FICO scores are calculated using an algorithm originally developed by The FICO Company. This algorithm considers five different characteristics of a credit file. Of course, payment history carries the most weight, contributing 35% to the total, three-digit score. The second most important relates to current account balances and credit limits. Scores need consumers to use credit before scores can be properly calculated so having a balance is important. 30% is attributed to this category and the ideal balance appears to be around one-third of credit lines. Keeping balances around this one-third target causes scores to improve.

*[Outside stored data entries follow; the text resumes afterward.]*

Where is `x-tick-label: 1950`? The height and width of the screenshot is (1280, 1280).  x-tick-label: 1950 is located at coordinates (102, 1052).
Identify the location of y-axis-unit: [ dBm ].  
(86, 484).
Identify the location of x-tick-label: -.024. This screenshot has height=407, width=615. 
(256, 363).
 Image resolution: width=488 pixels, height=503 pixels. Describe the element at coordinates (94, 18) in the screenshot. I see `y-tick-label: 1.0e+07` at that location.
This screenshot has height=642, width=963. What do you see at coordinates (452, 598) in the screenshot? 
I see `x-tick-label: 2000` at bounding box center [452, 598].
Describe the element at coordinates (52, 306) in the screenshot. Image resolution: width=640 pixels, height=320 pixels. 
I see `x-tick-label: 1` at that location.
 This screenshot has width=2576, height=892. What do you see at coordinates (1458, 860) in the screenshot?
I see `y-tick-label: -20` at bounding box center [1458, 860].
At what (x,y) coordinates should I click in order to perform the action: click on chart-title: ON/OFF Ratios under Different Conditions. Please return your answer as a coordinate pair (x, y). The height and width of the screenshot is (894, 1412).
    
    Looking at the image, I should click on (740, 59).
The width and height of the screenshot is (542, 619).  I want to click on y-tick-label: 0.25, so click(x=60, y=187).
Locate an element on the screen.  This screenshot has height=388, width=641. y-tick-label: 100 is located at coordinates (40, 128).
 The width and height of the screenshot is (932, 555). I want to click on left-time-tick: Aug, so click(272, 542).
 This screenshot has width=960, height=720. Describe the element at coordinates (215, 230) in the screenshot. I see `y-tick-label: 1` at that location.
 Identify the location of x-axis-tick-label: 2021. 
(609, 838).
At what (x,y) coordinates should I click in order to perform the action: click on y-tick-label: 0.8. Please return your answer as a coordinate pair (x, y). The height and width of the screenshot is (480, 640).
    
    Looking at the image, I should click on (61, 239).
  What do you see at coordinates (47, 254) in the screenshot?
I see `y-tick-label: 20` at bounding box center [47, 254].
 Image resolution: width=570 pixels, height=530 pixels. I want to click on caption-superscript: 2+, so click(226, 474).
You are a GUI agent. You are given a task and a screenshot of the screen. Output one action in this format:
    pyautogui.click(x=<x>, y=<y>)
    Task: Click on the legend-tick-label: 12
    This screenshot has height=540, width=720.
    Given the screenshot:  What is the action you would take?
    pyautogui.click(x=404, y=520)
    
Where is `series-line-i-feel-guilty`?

How long someone has used credit is also a factor, making up 15% of the score and the final two of the five both contribute 10%. Types of credit used and credit inquiries. Types of credit boosts scores when consumers responsibly use different types of credit and credit inquiries logs in the number of times someone has requested credit. But about that 10% for a credit inquiry, if it makes up such a small part of the total score, why do lenders care about this category?
For one, requests for credit over the past year or so won’t hurt scores but making several requests for different credit accounts in a relatively short period of time can indicate the consumer is going through some sort of financial difficulty, perhaps being laid off or otherwise a loss of regular income. Such requests for credit can cause scores to drop, but still, it’s just 10% of the total score.
Each time a consumer makes a request for credit, that request is recorded in the credit file. Again, an occasional request is fine. What can cause a loan application to stop dead in its tracks is to see a recent credit inquiry on a credit report but no indication any account has been opened. It usually takes about 30 days. That can mean someone opened up a credit account or maybe bought a car and financed it but the amount borrowed and the terms haven’t yet made it to the credit bureaus. When a lender looks at a credit report with recent inquiries, there is no way the lender can properly determine a consumer’s new monthly payments. Someone with relatively high debt ratios could take out a new car loan which could push ratios so high they can no longer qualify.
When this happens, the lender will request the borrower to explain the inquiry and verify that no account was opened and if an account was opened, to send in documentation regarding the terms of the new account. That’s why loan officers tell you that once you apply for a mortgage, just sit tight with any other credit requests until and after your loan is ultimately funded and closed.